Guru Mangaloksa membuat seolah-olah kampung mereka sedang dikepung musuh, kemudian dia meletakkan poring (sebuah tanaman jika dipijak akan menimbulkan bunyi seperti letusan senjata). Ketika dia menyampaikan kabar bahwa kampung telah dikepung musuh, mertuanya pun panik dan berlari keluar. Tiba-tiba dia menginjak poring tadi, mertuanya mengira itu adalah suara letusan senapan (bodil) musuh. Akhirnya Guru Magaloksa berhasil mengajak mertuanya mengungsi. Sejak kejadian itu ada ungkapan dalam masyarakat Batak yaitu “Pasaribu na dilele ni poring (Pasaribu yang dikejar poring)”.

Dalam perjalanan ke pengungsian bersama mertuanya, Guru Mangaloksa meminta izin kepada mertuanya untuk kembali ke kampung untuk melihat keadaan, dan mertuanya pun merestui. Dalam perjalanan, pas di tepi Aek Situmandi, anak pertama guru Mangaloksa lahir. Anak itu diberi nama Si Raja Nabarat, na barat artinya yang berlawanan. Saat itu Guru Mangaloksa menyadari perbuatannya terhadap mertua (hula-hula) bahwa itu sebenarnya bertentangan.

Kemudian lahirlah anak kedua, yang dinamakan Si Raja Panggabean, yang artinya sejahtera. Guru Mangaloksa melihat, walaupun dia telah berbuat salah terhadap mertua (hula-hulanya), tapi dia masih diberikan kesejahteraan (hagabeon) oleh Ompu Mulajadi Nabolon.

Kemudian anak ketiga lahir diberi nama Si Raja Hutagalung. Dan anak keempat diberi nama Si Raja Hutatoruan (Hutapea dan Lumbantobing).

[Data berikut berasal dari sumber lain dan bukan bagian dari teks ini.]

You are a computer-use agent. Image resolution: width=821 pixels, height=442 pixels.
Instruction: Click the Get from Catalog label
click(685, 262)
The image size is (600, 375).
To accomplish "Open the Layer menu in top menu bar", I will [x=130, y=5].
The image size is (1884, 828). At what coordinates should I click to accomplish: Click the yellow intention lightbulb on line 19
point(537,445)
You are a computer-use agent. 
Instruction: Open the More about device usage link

Adapun marga-marga keturunan Guru Mangaloksa adalah:
  1. Si Raja Na Barat, yaitu marga Hutabarat;
  2. Si Raja Panggabean, yaitu marga: Panggabean, Simorangkir;
  3. Si Raja Hutagalung, yaitu Marga Hutagalung;
  4. Si Raja Hutatoruan, yaitu marga: Hutapea, Lumbantobing.
Keempat anak ini dikenal dengan Si Opat Pusoran. Dulunya sesama si Opat Pusoran tidak boleh saling menikahi, namun seiring perjalanan waktu, sesama si Opat Pusoran sekarang sudah bisa saling menikahi dan tidak melanggar adat.